Ruth Negga’s Barbara is sympathetic, even as the series subdues the ordinarily vibrant and nervy actor under the weighted blanket of the Sabiches’ luxuriously gray suburban life. This Barbara is given an extended flirtation with a handsome bartender, a strong sign that she is perfectly capable of imagining a life without Rusty and therefore wouldn’t feel compelled to kill to keep him. Reinsve’s Carolyn has also been softened. She’s not trying to sleep her way to the top of the DA’s office, and she’s pregnant with Rusty’s child, a child she is planning to keep despite her determination to break it off with Rusty. In the 1990 film, a major point of evidence in Rusty’s defense hangs on the fact that Caroline has taken the “unwomanly” step of having a tubal ligation.

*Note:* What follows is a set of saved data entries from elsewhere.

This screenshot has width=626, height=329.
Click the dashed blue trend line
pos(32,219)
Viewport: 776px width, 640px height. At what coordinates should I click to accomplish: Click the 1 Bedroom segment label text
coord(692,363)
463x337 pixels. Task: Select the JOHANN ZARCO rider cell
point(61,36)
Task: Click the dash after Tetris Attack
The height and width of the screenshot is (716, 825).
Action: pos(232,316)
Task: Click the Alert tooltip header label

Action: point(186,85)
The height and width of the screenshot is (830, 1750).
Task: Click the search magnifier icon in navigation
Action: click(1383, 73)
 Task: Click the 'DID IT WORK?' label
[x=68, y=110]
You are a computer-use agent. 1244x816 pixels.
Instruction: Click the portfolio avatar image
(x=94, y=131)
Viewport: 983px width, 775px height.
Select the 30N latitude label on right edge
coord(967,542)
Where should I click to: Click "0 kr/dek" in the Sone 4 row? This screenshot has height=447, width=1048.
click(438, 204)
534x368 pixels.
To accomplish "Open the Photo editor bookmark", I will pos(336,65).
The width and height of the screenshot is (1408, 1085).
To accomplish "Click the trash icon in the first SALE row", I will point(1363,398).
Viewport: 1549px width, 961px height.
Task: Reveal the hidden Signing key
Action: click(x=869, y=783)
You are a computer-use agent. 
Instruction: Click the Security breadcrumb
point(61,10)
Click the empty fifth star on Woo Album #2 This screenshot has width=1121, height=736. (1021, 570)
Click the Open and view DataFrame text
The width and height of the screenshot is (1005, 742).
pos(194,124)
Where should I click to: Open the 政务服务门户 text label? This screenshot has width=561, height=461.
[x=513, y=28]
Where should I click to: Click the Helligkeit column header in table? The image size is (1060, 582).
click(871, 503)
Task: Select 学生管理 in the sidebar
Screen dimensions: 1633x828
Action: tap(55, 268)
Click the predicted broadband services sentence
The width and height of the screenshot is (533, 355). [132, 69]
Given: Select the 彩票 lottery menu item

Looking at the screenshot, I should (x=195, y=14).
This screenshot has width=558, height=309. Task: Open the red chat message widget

Kelley’s series opts to cut the suave defense attorney Sandy Stern (a popular Turow character appearing across multiple books) and emphasize the story’s villains, Tommy Molto and Nico Della Guardia, deliciously played by Peter Sarsgaard and O-T Fagbenle, respectively. After hinting that Tommy himself had a thing for Carolyn, Episode 7 ended with him clutching his cat as he stares at the fireplace poker, the missing murder weapon, menacingly deposited in his living room with a nasty note attached. Tommy would have no reason to do this if he were the killer, and besides, he owns a cat, which every other male character regards as comically emasculating. (Seriously, fuck the dog people responsible for this slander. They had me rooting for Tommy by the end, and in truth, our boy did good despite the flimsiness of the evidence against Rusty.)
Instead, in a frankly preposterous twist, the killer is revealed to be Jaden (Chase Infiniti), Rusty and Barbara’s daughter. Like the film version’s Barbara, Jaden hasn’t really registered as a full human being. Even more than her brother, whose presence near the crime scene and whose anger over the state of his parents’ marriage made him a long-shot suspect, Jaden has been an instrumental presence, the face of the family that Rusty and Barbara struggle to preserve for the sake of family itself. She’s been less a character than the generic embodiment of what her parents stand to lose.
And Jaden never amounts to more than that. Presumably she’s a traumatized child—the victim, in a sense, of her father’s infidelity, just like Carolyn. But she is also a murderer. If the blood on her hands haunts her, we see no sign of it. After devoting eight episodes to contemplating the great puzzle of Rusty’s character and whether he’s capable of such violence, we’re asked to accept that his apparently gentle teenage daughter simply bludgeoned a woman to death. Kelley explains away one of the more grotesque aspects of the crime, the hog-tying of Carolyn’s corpse, as Rusty’s attempt to cover up for his wife, but offers no indication of what Jaden herself made of this desecration when learning of it later.
The series concludes with a montage of all the characters going on with their lives and an aerial shot of the Sabiches’ suburb while the old Cindy Walker song “You Don’t Know Me” plays. We don’t know what secrets and crimes lurk behind the tranquil fa?ade of upper-middle-class American life, is the obvious message. And sure—I’ll give them that: We don’t know what people will do to hold on to the good things they’ve got. But in this case, I also don’t believe it.